In July, Jacobs, whose horse is 6-1 for Wednesday’s race at Cheltenham, was diagnosed with Guillain-Barre syndrome and has been in hospital ever since.

Within 24 hours of his admission, after paralysing his legs and arms the disease had reached his lungs. The 68-year-old was placed on a ventilator and, for a month, in an induced coma, during which his heart stopped twice.

Gambling has had a bad rap lately but his weekly tonic during the ordeal has been ITV racing on a Saturday and a few bets placed through his son, Ryan. Might it not be yours confined to the same room, same bed for nearly nine months?

On the Saturday in question Jacobs collected £7,000 from a £150 trixie (four different bets on three horses). All the alarms on the machines keeping him going began going off.

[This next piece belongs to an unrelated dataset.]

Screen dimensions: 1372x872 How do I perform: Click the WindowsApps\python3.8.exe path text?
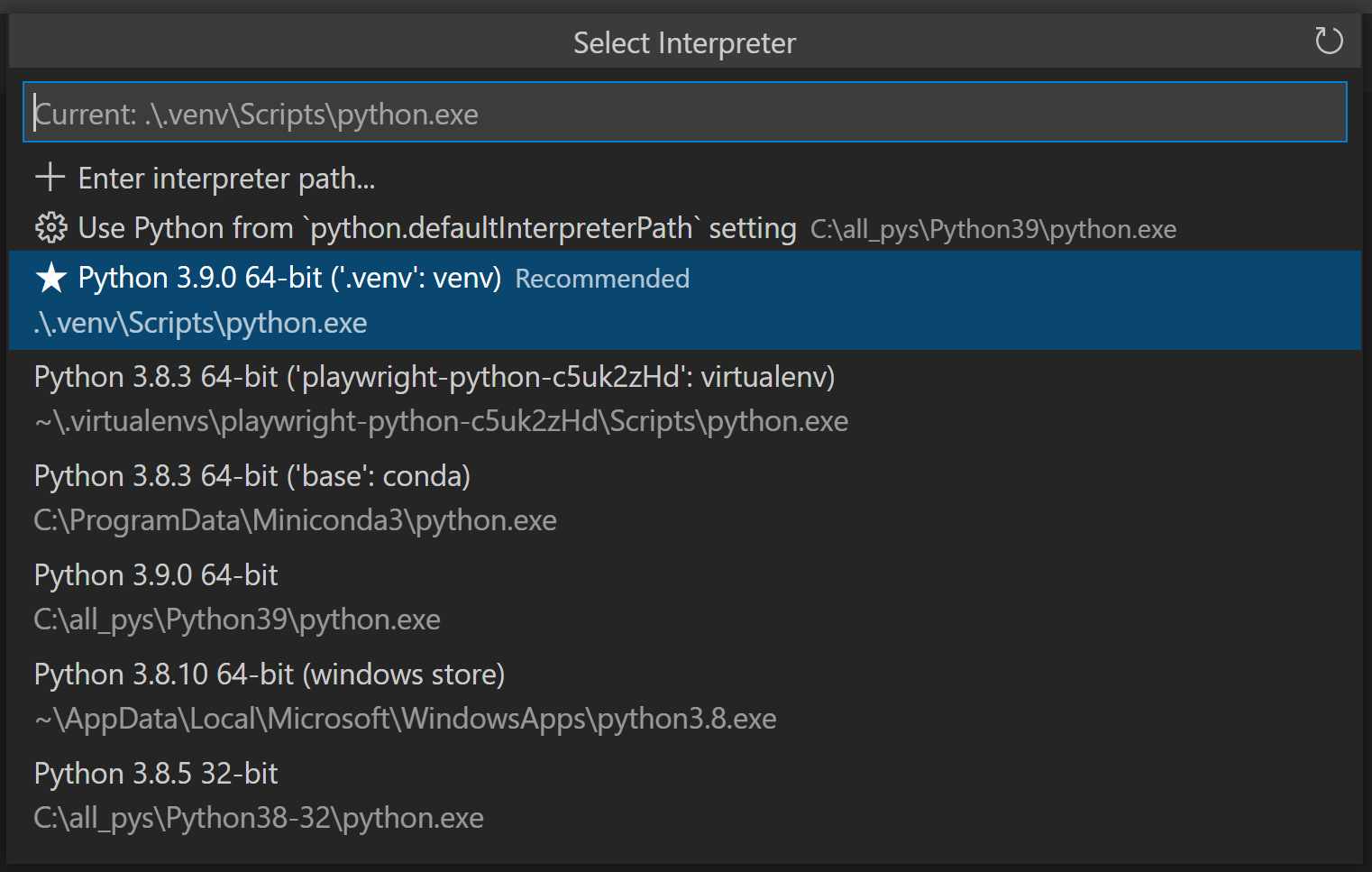(405, 719)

“The consultant came in and said, ‘I can’t believe what I’m seeing. You can’t move and you can’t breathe or talk and you’ve just won £7,000’,” Jacobs tells Telegraph Sport from his hospital bed in Portsmouth. “Now they all want to know what the tips are. Unfortunately it doesn’t happen every Saturday.”

While the doctors, nurses and machines in the critical care unit have kept Jacobs alive physically, it is Editeur Du Gite, the Gary Moore-trained nine-year-old, that has provided a medicine for the mind.

GBS is something of a mystery condition in the medical world – all doctors are taught about it but the majority will go through a whole career without encountering it.

An auto-immune disease, it is commonly triggered by a stomach bug or a vaccine. The reaction so razzes up the immune system it strips the nerves of their myelin outer coating. The best analogy is if you were to remove the plastic outer casing of an electric wire – do that and it does not conduct electricity efficiently. It is the same with nerves.